Local

Instrucciones para quedarse petrificado en la vía pública

Lejos de estar cuidada como zona cultural y turística, la calle Hombre de Piedra da pena

el 10 oct 2012 / 08:07 h.

TAGS:

La vieja estatua romana presidía unos baños árabes e inspiró luego una leyenda bastante talibana. Así está ahora.

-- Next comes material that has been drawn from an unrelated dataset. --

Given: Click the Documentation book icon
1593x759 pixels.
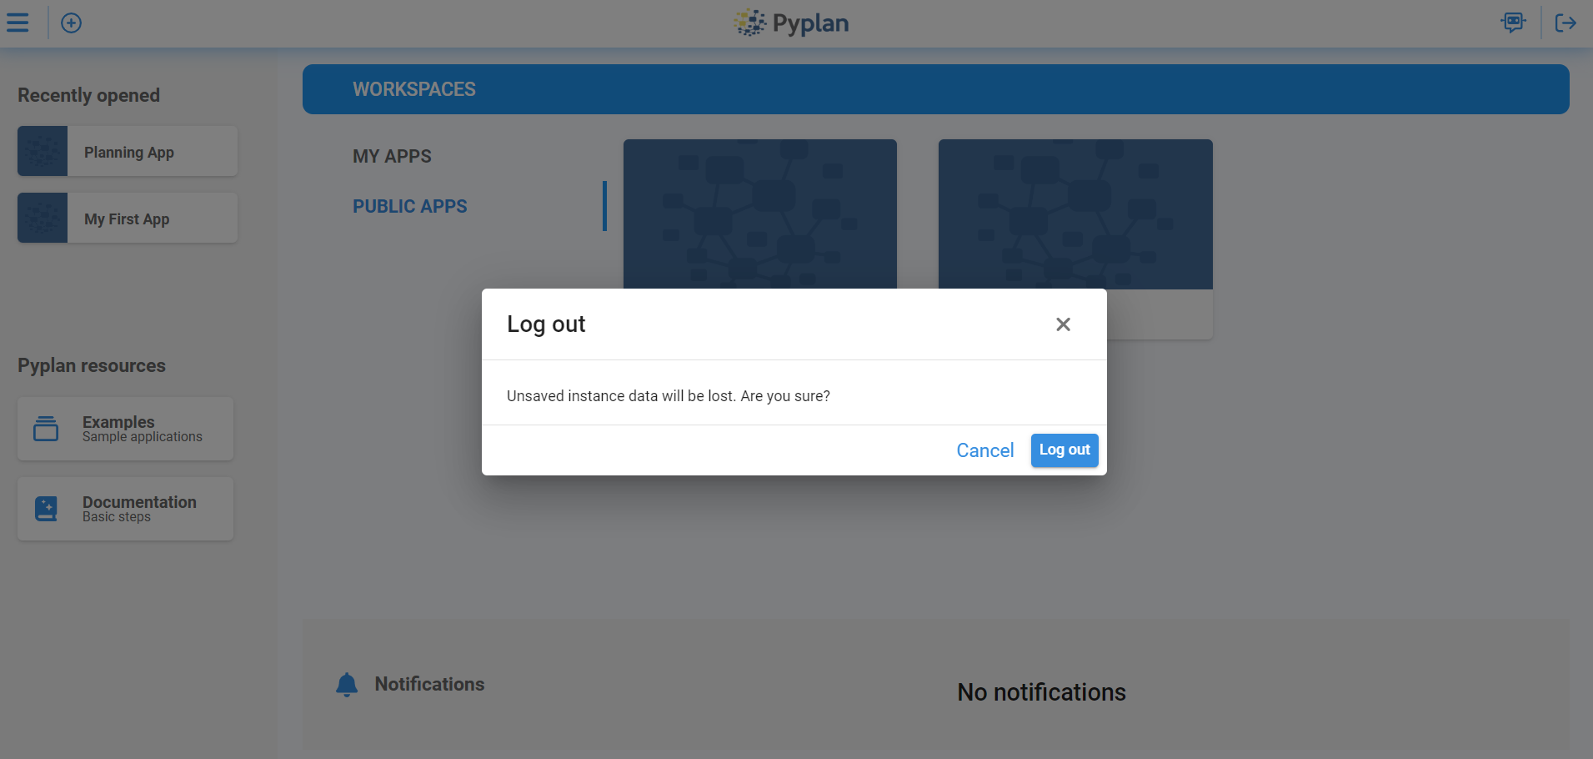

Sevilla, como todo el mundo sabe, tiene una memoria muy selectiva. Recuerda de pe a pa la leyenda según la cual adquirió su nombre la calle Hombre de Piedra a mediados del siglo XV, mientras olvida que antes de eso se llamó Calle del Buen Rostro (y por supuesto, ni papa del porqué). Ese talento para la amnesia ha producido que este trocito de la Sevilla histórica esté más cerca de la palabra birria que de la expresión rincón singular digno de ser visitado. Y de este modo, el paseante que enfila hacia estos confines del barrio de San Lorenzo con la esperanza de inhalar las emociones y percibir en sus músculos la sacudida de esa Sevilla legendaria en la que se dejó la vista José María de Mena, lo que experimenta es lo mismo que el fulano ese al que dicen que un rayo de Dios lo volvió de piedra, por chulo y por irreverente: petrificado se queda. Cabía imaginar que tras las recién acabadas obras de canalización, que han durado un cuarto de hora menos que las de la Catedral, el paisaje habría de ganar algo de prestancia, pero hasta ahí podía llegar la iniciativa municipal.

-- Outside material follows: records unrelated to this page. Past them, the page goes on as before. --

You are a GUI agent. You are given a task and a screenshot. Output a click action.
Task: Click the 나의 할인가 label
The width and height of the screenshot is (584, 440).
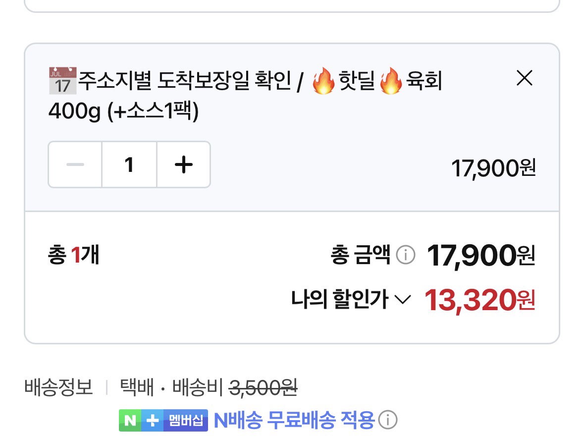(340, 299)
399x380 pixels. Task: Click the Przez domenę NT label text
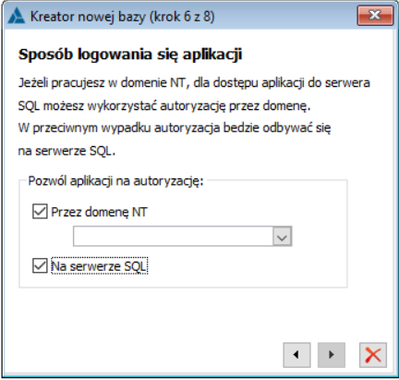pos(99,212)
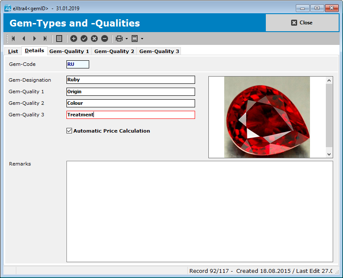Toggle Automatic Price Calculation
The width and height of the screenshot is (343, 278).
click(69, 130)
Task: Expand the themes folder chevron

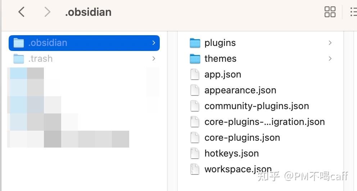Action: [330, 59]
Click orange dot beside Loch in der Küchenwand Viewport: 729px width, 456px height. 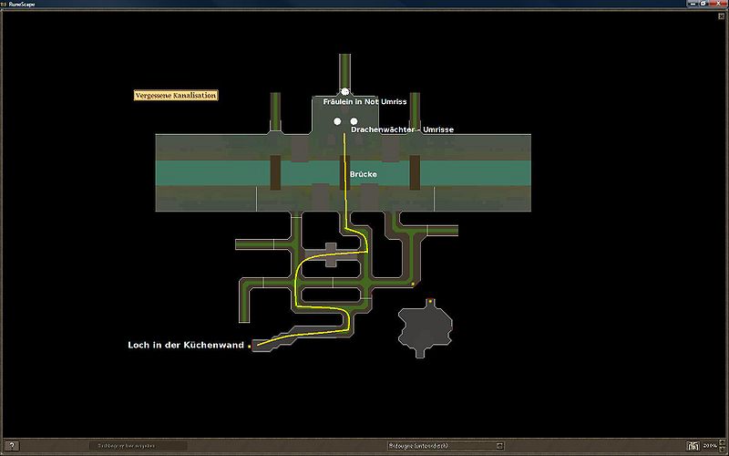pos(250,347)
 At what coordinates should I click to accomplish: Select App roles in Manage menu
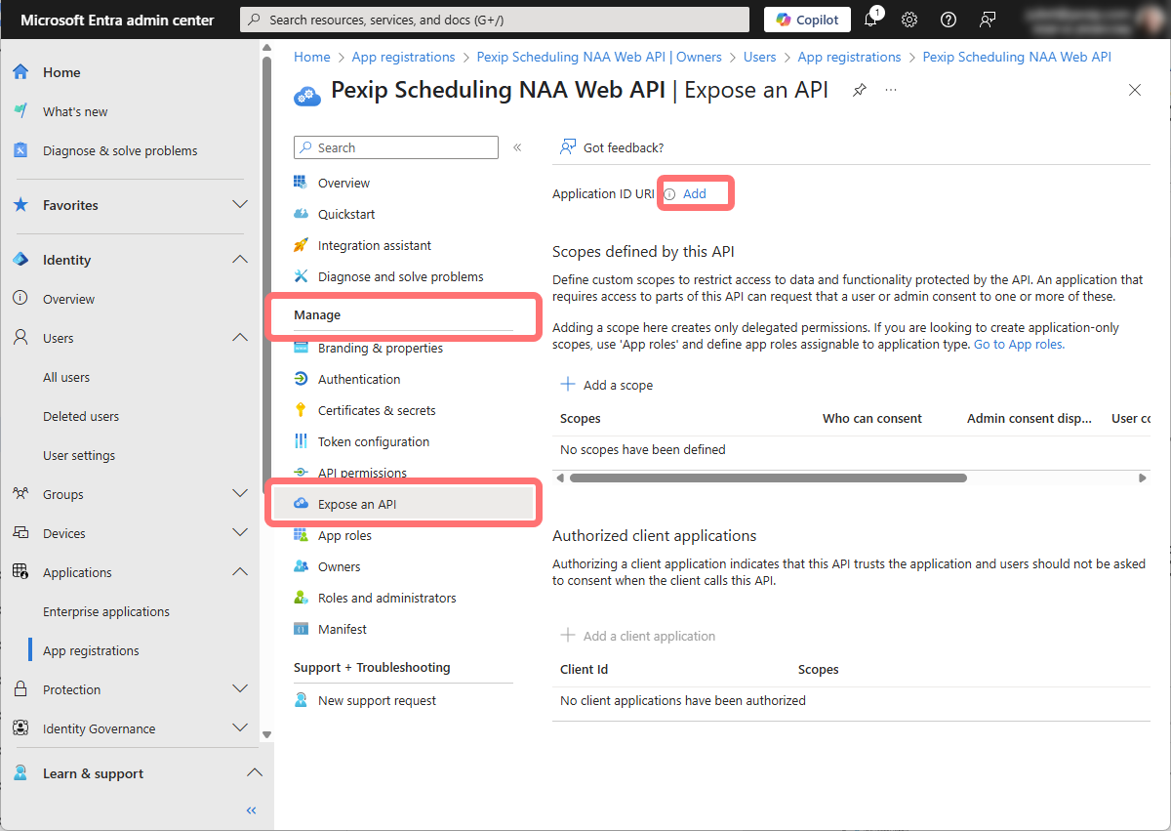pyautogui.click(x=344, y=535)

¿Por lo menos es tranquila? Un perraco negro como el demonio apareció allí la otra mañana, doblando por la esquina que mira a la Alameda como los toros en la Estafeta: derrapando hasta casi darse una costalada y con la lengua como el Botafumeiro, humedeciendo los zócalos a derecha e izquierda. A juzgar por su forma de mirar, diríase que uno llevaba escrita en la frente la palabra Friskies, pero no; se ve que había desayunado. Llegó hasta mitad de la calle y se volvió con idéntico ímpetu por donde había venido, de regreso al ágora perruna por excelencia. Tras él, en su carrera, dejaba un lugar mustio y anodino, donde la ausencia de una mínima inscripción que cuente la tradición del sitio a paisanos y forasteros se suple con una colección de pintadas macarras; donde el nuevo tramo adoquinado contrasta con el más largo y antiguo de asfalto, repleto de hondonadas, bollos, remiendos de alquitrán y cicatrices descarnadas.

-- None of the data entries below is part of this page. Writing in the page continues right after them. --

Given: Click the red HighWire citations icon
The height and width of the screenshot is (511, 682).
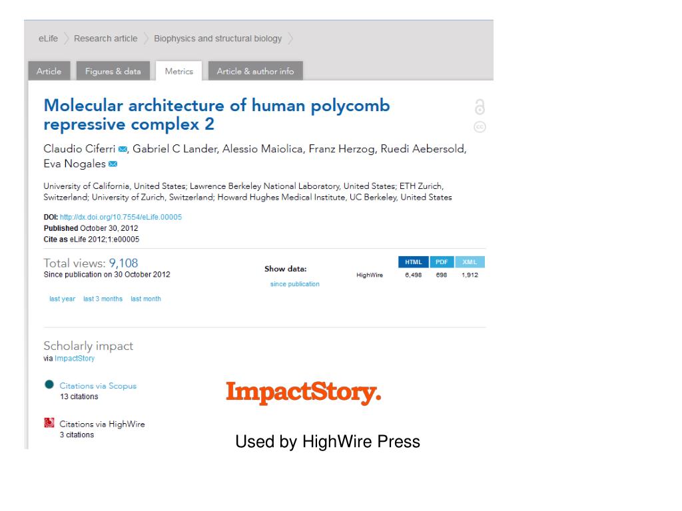Looking at the screenshot, I should coord(49,423).
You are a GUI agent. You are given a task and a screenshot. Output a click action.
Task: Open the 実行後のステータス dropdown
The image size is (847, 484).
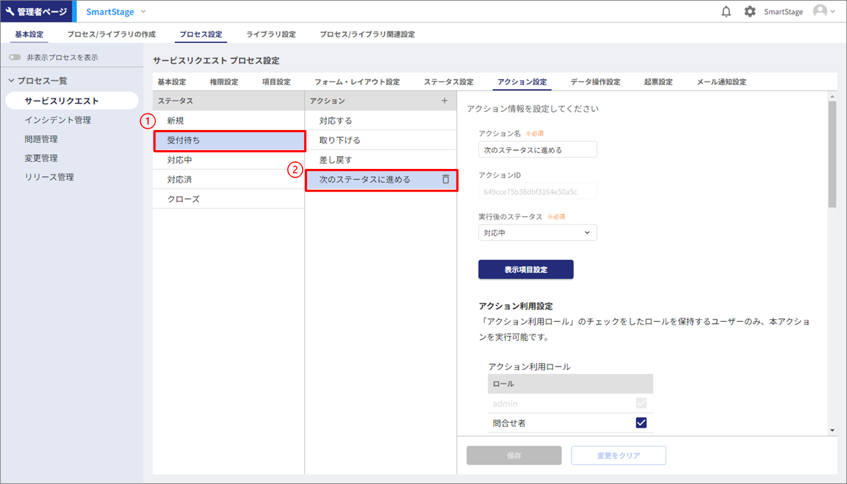(x=537, y=233)
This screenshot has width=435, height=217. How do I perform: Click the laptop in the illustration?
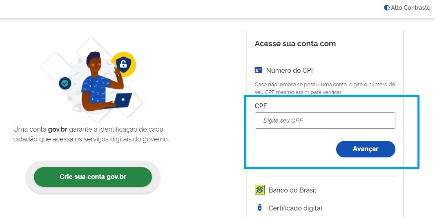[x=122, y=100]
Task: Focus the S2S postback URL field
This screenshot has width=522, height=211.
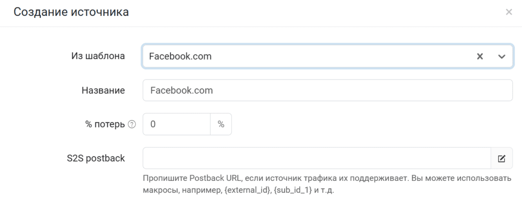Action: coord(317,158)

Nadie hay allí, ante la estatua, ni ganas que entran, para recordar aquel relato talibán cuyo origen está en la orden del rey Juan II de arrodillarse todos al paso de la hostia, para identificar y humillar al infiel. Una maniobra de alienación aún muy en boga. Mateo el Rubio, harto de moyate y oyendo venir a los curas con el viático, dijo que no se arrodillaba, y un rayo de Dios lo metió hasta las corvas en el suelo, dejándolo estatua total. Desde entonces, la calle no ha recuperado su buen rostro. Desmemoria y fanatismo: una mezcla muy peligrosa. Podrían colocar una lápida para que nadie lo olvidase.